Colvard let Schul figure out the details. “It was kind of an open season with whatever I thought would work,” recalls Schul, now retired in Charlotte. He began by organizing conferences on topics that would attract city officials and business leaders, seeking “any way we could bridge the gap between the university and downtown.”

He also amplified the institute’s reach by encouraging faculty collaborations. That decision led to its first big success – Metrolina Atlas, published in 1972 by the University of North Carolina Press and edited by geographers James Clay and Douglas Orr Jr., with many chapters written by faculty members.  

The book focused on Mecklenburg and 11 surrounding counties, with chapters covering subjects such as history, the physical environment, industries, politics and education. Charts and maps illustrating everything from regional bus routes and Civil War battle sites to political party voting patterns in gubernatorial races were included. It became a valuable tool for “the businessman, planner, journalist and public official – or anyone who wants to understand his region and anticipate its future,” as a Charlotte Observer editorial declared. 

The atlas also arrived at the perfect time. Local leaders, eager to attract new business and industry, faced unimpressive population numbers – Mecklenburg County’s population was just 355,000 in 1970. But the atlas emphasized the Metrolina region, which had a population of 1.2 million, and more potential economic clout. Orr and Clay traveled the region making dozens of presentations explaining the interconnectedness of Mecklenburg and towns within a 50-mile radius.

Published in 1972, Metrolina Atlas helped change the region's perception of itself. UNC Charlotte archives.

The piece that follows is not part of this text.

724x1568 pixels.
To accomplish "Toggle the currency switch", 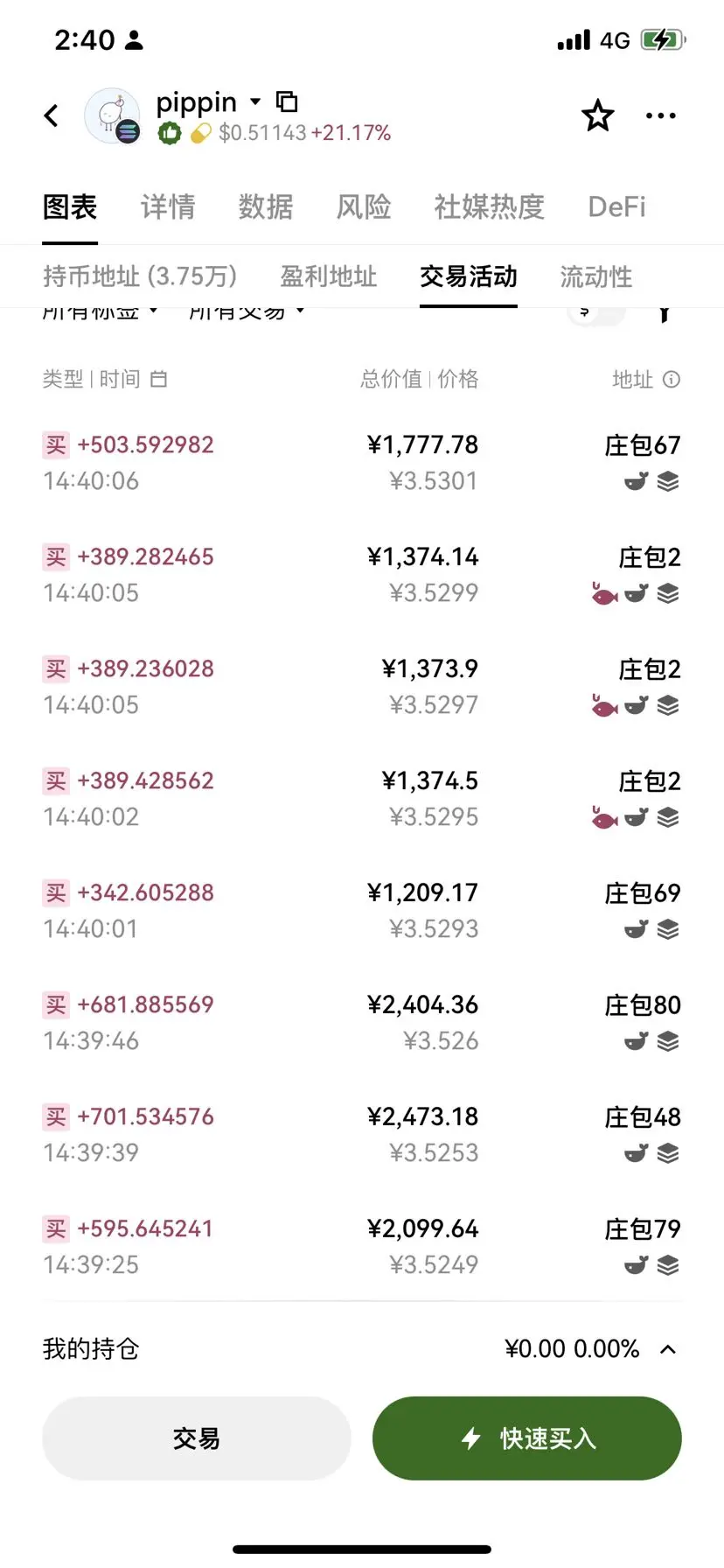I will pyautogui.click(x=596, y=313).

“It got a lot of notice for the university,” recalls Orr, who went on to serve as a UNC Charlotte vice chancellor and president of Asheville’s Warren Wilson College. The book, and the institute itself, helped “define and facilitate Charlotte’s self-awareness – what it was and what it was becoming.”

The institute published two other important works in the early 1970s. North Carolina Atlas, a statewide version of the earlier book, was edited by Clay, Orr and geographer Al Stuart. And Citizen Attitudes and Metropolitan Government: City-County Consolidation in Charlotte, by political scientist Schley Lyons, became an important resource as Charlotte and Mecklenburg County studied consolidating functions as the city grew. 

In 1974, Schul left the directorship so he could focus on his role as dean. University leaders replaced him with James L. Cox, formerly executive director of the Council of University Institutes for Urban Affairs. 

Cox took the institute in a different direction, offering academic courses in urban subjects and focusing on basic research. But this wasn’t Colvard’s vision. The institute had been conceived to do applied research, acting as a facilitator, bringing in faculty from various departments. By 1978, Cox had left the institute.

At least one significant project was completed under Cox’s watch, however. Political scientist Bill McCoy, who’d joined the institute on a part-time basis, drew up a potential City Council district map for a coalition of neighborhood leaders trying to replace the council’s system of at-large representation. 

In 1977, city voters approved a referendum to create a new hybrid system based on the map McCoy had created – four at-large seats and seven district seats. 

The system “broke the grip that southeast suburbs had held on municipal decision making since the early twentieth century and that wealthy men had enjoyed since the earliest days of the city’s history,” Tom Hanchett writes in Sorting Out the New South City: Race, Class, and Urban Development in Charlotte, 1875-1975.

After Cox left, university leaders again needed an Urban Institute director. Orr recalls Chancellor E.K. Fretwell Jr. asking how the institute could become a player in developing University City.

And he recalls Jim Clay’s reply: “Give me the leadership of the Urban Institute, and I can make it happen.”

Later, Orr asked Clay, who’d become his close friend, if he’d been serious. Clay said yes. Orr nominated him for the job. Fretwell appointed him. Soon, Clay would take on the Urban Institute’s most ambitious project to date – a project that would help change the shape of Charlotte.